Aujourd'hui, les anciens blocs d'hébergement des gardiennes sont une auberge de jeunesse et un centre de rencontre pour les jeunes. Au cours de la réorganisation, qui a eu lieu au début des années 1990, le Museum des antifaschistischen Widerstandskampfes a été remplacé par deux nouvelles expositions permanentes : "Femmes de Ravensbrück", qui présente les biographies de 27 anciennes prisonnières, et "Ravensbrück. Topographie et histoire du camp de concentration pour femmes", qui fournit des informations sur les origines du camp, décrit la vie quotidienne dans le camp et explique le principe de la Vernichtung durch Arbeit (extermination par le travail). Depuis 2004, une exposition sur les gardiennes du camp de concentration pour femmes de Ravensbrück est également organisée dans un autre de leurs anciens blocs d'hébergement. En outre, des expositions temporaires présentant un intérêt particulier sont régulièrement organisées au mémorial.
Les 16 et 17 avril 2005, une cérémonie a été organisée pour commémorer le 60e anniversaire de la libération du camp. Parmi les personnes invitées figuraient environ 600 survivants venus du monde entier, principalement d'Europe de l'Est. Parallèlement, une nouvelle exposition permanente en plein air a été inaugurée, sur le thème des transports ferroviaires vers Ravensbrück. Son élément central est un wagon de marchandises remis à neuf. Les panneaux d'information de l'exposition décrivent les origines des transports et leur évolution au fil du temps et expliquent les différents types de trains, leur lieu d'arrivée et le rôle joué par les habitants de la région. Il s'agit probablement de la seule exposition organisée jusqu'à présent dans un mémorial allemand et consacrée exclusivement au thème des transports vers le camp.
Un monument aux victimes françaises de Ravensbrück est l'un des monuments commémoratifs de plusieurs camps de concentration au cimetière du Père Lachaise à Paris.

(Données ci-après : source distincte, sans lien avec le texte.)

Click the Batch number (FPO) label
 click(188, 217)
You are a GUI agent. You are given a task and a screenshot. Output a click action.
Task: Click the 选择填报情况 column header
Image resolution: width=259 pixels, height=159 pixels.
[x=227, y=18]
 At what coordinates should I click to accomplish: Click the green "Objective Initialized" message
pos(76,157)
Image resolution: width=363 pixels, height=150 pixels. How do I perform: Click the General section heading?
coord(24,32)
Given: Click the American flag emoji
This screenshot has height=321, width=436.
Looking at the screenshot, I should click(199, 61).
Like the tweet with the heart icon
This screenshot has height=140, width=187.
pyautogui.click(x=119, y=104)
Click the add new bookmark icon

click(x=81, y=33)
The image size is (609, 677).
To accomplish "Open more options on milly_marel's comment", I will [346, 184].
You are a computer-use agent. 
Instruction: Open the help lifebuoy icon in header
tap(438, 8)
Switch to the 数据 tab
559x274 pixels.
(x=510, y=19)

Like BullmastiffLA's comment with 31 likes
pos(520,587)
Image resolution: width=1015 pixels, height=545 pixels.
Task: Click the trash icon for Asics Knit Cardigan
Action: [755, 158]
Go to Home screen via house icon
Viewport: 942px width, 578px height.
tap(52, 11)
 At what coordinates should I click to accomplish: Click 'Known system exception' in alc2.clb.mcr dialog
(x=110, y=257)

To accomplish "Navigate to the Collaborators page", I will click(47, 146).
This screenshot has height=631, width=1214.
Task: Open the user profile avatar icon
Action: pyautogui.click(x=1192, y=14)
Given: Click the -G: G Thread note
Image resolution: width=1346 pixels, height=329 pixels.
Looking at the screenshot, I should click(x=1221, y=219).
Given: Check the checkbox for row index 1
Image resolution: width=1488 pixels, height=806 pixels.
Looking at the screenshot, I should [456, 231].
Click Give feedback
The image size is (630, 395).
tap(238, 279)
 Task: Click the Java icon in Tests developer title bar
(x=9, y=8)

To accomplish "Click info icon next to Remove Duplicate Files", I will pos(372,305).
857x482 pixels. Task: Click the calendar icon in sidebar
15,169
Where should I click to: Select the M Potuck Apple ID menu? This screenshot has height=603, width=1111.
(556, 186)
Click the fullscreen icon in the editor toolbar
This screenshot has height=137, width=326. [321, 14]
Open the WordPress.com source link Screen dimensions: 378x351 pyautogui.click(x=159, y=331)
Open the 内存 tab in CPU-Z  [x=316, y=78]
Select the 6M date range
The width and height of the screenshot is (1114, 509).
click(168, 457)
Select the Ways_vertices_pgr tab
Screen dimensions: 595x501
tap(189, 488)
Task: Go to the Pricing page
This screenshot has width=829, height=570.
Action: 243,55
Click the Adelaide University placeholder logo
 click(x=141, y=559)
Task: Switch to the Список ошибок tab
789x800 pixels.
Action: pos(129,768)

Le site mémoriel (œuvre de la sculptrice Thérèse Chotteau) du parc Georges Henri à Woluwe-Saint-Lambert à Bruxelles a été inauguré le 18 octobre 2000 par la Reine Paola, ce lieu d’histoire et de mémoire est un hommage aux dames engagées contre l’occupant du Troisième Reich, le fascisme et les idées extrêmes.
Certaines formes d'art se sont développées dans le camp de concentration de Ravensbrück, malgré les circonstances. Les quelques artistes les plus représentatives du camp ont été Violette Lecoq, France Audoul, Charlotte Delbo, Jeanne L'Herminier, Anne-Marie Renaud de Saint Georges, Aat Breur-Hibma et Germaine Tillion avec son opérette Le Verfügbar aux Enfers.